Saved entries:

====

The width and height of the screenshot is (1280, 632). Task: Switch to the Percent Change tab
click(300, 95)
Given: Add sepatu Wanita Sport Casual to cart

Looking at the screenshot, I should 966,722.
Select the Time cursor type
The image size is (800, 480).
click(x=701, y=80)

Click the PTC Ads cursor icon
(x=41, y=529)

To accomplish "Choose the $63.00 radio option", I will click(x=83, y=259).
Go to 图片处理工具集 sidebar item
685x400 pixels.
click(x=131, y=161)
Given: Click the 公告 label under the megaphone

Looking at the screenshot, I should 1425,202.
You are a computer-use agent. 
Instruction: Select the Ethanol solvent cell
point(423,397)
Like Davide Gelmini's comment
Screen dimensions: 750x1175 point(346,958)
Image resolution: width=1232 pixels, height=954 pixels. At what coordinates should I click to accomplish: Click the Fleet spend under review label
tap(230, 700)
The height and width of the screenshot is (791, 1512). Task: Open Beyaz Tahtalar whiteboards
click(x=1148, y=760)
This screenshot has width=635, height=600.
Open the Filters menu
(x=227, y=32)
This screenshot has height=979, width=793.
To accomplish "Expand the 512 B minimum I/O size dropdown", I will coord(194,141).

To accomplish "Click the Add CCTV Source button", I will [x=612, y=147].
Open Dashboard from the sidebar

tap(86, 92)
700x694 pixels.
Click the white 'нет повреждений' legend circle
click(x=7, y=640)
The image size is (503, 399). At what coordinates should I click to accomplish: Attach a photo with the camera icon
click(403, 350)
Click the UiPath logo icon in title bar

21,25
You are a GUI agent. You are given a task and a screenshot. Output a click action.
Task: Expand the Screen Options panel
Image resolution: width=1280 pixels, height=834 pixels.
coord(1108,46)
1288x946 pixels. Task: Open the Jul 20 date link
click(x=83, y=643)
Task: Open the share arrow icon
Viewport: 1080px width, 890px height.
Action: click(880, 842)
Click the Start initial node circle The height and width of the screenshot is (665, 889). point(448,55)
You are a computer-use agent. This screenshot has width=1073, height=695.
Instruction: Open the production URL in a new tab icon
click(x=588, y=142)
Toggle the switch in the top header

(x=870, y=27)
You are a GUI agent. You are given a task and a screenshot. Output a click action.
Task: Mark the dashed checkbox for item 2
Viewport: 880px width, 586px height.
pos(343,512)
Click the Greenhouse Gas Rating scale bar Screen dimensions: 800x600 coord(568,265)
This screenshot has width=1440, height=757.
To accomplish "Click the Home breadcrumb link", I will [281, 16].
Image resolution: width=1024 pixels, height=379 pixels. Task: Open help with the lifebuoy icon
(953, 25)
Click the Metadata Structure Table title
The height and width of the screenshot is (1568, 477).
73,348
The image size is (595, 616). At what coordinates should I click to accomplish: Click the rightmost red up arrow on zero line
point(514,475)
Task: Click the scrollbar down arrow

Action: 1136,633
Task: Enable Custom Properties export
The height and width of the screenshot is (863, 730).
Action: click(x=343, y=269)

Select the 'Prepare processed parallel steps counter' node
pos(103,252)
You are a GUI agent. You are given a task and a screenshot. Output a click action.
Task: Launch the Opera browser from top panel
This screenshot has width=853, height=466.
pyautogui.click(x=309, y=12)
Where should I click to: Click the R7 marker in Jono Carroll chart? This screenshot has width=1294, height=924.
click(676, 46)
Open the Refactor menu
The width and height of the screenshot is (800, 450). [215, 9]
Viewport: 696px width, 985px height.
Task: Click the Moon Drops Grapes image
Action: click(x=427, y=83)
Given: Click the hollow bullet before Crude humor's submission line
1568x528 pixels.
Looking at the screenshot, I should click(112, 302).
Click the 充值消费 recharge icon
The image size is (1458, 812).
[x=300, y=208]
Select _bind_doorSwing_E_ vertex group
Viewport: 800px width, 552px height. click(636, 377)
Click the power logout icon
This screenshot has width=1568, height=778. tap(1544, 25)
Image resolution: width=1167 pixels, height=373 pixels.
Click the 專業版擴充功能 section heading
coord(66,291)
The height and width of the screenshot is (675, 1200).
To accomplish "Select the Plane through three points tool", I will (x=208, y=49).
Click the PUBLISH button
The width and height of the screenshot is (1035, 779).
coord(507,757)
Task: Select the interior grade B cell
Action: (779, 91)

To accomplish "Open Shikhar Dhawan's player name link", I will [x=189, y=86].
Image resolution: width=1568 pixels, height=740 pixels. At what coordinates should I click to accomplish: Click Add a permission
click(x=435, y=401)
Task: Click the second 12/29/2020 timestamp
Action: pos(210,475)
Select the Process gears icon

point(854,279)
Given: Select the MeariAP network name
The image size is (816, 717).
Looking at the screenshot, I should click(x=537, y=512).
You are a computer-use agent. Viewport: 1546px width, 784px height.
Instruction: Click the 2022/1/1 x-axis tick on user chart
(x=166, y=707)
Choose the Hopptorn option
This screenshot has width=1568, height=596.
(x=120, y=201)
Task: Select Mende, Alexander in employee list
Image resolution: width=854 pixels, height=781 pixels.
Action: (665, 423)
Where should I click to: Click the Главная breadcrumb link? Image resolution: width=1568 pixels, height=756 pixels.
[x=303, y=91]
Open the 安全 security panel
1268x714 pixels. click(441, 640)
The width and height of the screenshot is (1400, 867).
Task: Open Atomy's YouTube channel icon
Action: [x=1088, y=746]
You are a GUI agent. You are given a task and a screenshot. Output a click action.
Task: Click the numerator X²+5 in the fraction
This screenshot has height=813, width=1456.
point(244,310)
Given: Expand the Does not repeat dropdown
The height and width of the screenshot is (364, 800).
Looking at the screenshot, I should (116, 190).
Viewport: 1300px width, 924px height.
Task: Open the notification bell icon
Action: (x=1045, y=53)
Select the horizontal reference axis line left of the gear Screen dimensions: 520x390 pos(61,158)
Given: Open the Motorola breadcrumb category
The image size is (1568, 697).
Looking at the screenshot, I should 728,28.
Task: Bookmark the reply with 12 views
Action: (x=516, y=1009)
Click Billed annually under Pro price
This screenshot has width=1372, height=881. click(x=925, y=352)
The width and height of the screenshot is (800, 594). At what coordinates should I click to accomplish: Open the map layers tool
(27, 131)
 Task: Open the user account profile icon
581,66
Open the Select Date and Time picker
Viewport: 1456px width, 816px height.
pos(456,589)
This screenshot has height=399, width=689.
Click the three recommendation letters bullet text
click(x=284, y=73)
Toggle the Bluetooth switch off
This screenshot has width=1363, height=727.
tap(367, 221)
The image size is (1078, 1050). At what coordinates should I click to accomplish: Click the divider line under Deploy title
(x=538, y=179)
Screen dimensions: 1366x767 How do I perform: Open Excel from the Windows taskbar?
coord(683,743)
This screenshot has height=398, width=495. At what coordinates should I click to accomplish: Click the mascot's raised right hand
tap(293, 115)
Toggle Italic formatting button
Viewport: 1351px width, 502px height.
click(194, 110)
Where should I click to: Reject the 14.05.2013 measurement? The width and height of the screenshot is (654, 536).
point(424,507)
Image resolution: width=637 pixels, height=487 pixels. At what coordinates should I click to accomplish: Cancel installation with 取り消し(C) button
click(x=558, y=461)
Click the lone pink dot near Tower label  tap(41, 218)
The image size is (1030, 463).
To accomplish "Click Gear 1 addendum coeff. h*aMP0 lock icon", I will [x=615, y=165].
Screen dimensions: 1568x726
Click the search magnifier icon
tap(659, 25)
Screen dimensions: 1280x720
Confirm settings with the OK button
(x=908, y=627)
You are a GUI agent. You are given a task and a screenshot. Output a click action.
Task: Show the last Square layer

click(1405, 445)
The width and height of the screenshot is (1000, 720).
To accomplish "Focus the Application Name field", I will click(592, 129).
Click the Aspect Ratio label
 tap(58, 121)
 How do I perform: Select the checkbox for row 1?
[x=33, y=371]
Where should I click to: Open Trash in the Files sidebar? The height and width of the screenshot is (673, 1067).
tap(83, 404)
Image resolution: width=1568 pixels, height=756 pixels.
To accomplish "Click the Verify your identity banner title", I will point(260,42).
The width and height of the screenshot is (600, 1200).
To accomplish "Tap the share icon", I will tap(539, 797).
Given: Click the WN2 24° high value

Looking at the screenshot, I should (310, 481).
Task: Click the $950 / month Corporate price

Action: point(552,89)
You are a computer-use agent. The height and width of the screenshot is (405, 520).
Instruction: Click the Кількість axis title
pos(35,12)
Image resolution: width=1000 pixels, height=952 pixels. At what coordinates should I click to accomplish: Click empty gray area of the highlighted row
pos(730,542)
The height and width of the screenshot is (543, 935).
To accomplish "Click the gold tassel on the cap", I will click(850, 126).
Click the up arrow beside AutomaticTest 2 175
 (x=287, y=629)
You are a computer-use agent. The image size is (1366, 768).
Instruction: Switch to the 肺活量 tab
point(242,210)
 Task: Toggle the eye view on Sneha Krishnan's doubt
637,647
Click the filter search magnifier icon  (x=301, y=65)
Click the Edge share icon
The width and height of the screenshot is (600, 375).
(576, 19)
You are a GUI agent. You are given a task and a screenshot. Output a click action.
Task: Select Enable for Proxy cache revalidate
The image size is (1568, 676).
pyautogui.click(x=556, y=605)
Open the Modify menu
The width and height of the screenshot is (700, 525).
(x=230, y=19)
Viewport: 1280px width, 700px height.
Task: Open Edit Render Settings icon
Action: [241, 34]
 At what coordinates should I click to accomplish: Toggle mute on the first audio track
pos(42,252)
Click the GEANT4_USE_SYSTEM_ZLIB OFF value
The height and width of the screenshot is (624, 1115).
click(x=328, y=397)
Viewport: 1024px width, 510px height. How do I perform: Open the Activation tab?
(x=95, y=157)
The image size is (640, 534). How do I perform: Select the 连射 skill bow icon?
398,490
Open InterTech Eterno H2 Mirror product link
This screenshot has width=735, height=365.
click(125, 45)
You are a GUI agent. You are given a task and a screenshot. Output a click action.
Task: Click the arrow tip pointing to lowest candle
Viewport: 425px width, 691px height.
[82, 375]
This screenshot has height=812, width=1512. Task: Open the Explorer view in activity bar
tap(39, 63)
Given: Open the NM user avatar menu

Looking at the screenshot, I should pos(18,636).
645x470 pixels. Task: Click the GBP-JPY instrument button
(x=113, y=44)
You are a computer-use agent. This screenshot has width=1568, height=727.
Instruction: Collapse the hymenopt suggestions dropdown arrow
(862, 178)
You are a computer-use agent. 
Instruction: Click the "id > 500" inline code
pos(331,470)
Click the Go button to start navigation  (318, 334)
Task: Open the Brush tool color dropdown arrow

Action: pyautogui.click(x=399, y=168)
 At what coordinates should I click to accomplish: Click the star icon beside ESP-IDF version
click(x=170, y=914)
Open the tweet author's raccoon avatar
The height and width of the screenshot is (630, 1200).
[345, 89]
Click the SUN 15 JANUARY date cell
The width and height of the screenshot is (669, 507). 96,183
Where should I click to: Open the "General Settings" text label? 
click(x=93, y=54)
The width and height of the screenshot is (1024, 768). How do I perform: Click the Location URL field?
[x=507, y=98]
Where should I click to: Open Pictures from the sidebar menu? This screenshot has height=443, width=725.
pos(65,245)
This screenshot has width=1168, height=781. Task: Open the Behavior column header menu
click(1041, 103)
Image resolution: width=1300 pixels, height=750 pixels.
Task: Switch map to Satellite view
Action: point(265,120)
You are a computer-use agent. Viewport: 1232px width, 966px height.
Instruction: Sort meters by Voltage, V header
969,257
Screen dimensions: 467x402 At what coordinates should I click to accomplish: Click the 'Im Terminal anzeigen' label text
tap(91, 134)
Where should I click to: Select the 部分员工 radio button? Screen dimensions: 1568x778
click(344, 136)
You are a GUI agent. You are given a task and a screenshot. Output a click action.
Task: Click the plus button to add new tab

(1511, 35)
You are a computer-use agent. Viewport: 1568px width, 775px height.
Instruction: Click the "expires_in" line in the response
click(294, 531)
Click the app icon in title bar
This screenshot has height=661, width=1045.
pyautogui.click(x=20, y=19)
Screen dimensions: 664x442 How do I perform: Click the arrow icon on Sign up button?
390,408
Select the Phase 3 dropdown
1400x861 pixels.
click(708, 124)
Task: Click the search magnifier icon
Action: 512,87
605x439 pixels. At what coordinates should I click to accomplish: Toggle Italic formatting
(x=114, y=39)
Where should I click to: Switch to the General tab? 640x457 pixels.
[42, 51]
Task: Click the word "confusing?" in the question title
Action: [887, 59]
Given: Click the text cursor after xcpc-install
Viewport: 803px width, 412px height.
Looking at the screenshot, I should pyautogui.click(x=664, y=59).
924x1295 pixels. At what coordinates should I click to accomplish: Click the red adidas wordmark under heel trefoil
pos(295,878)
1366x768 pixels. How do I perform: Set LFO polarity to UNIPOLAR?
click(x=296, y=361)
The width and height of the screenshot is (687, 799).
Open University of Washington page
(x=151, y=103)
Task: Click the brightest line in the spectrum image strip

====

Directions for this task: All that belongs in your answer is the stretch of entries above from the line with "Where should I click to: Reject" through the line with "Click the lone", printed exactly.

Result below:
Where should I click to: Reject the 14.05.2013 measurement? The width and height of the screenshot is (654, 536).
point(424,507)
Image resolution: width=637 pixels, height=487 pixels. At what coordinates should I click to accomplish: Cancel installation with 取り消し(C) button
click(x=558, y=461)
Click the lone pink dot near Tower label  tap(41, 218)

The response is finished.